Provided entries
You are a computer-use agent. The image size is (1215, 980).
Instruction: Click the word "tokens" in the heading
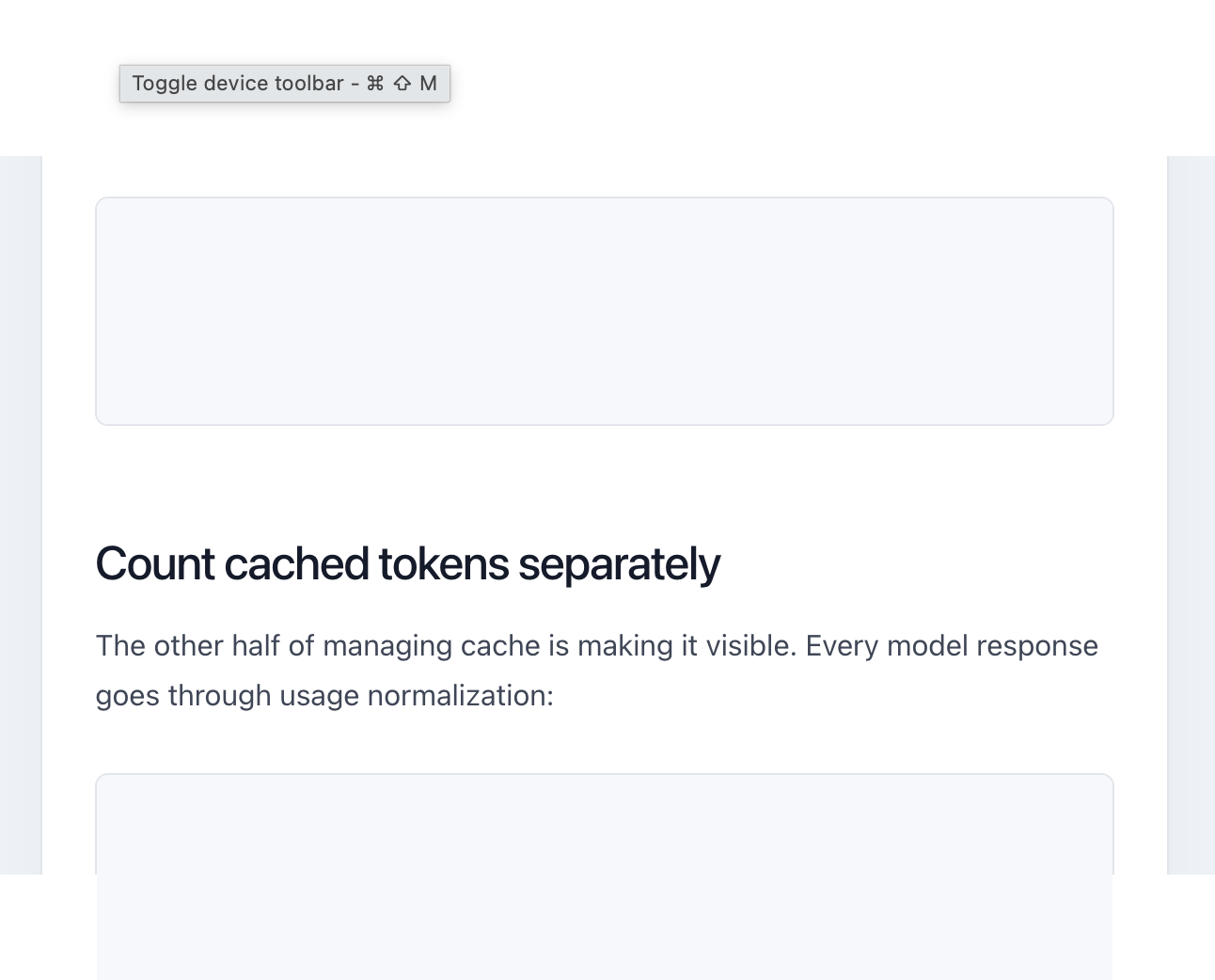coord(443,564)
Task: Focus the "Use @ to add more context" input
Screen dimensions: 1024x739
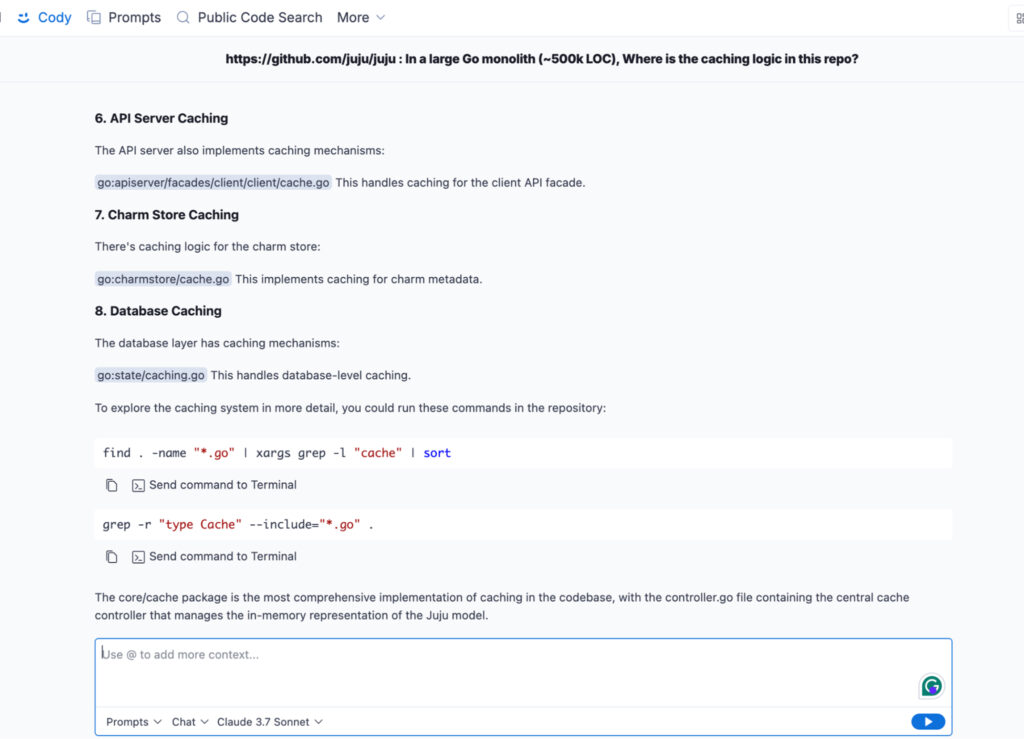Action: tap(500, 670)
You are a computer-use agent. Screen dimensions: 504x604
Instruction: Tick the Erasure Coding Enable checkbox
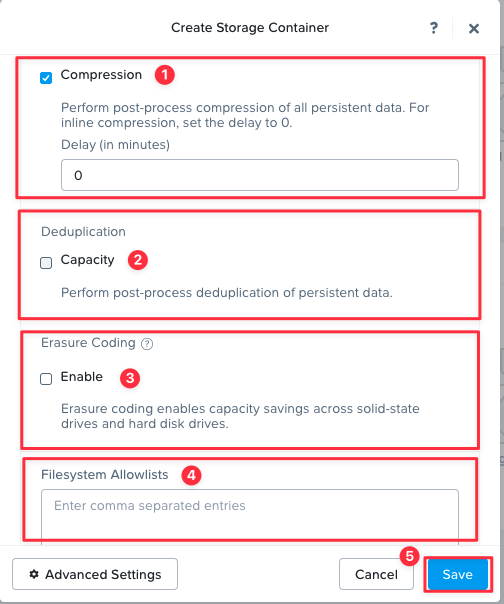(46, 379)
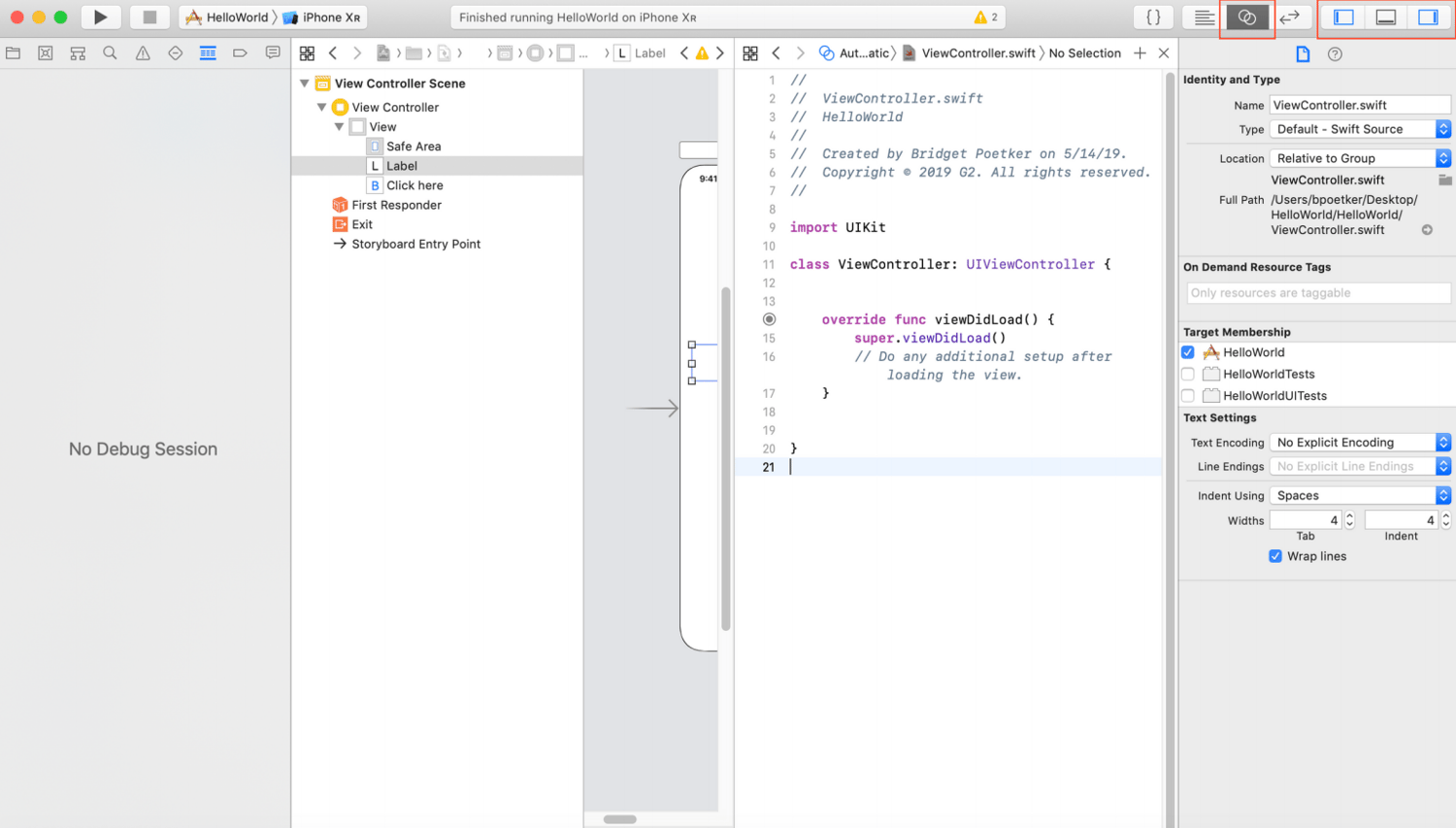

Task
Only the number should be given: the count of lines in the entries that contain the string "agent".

Solution to this exercise
2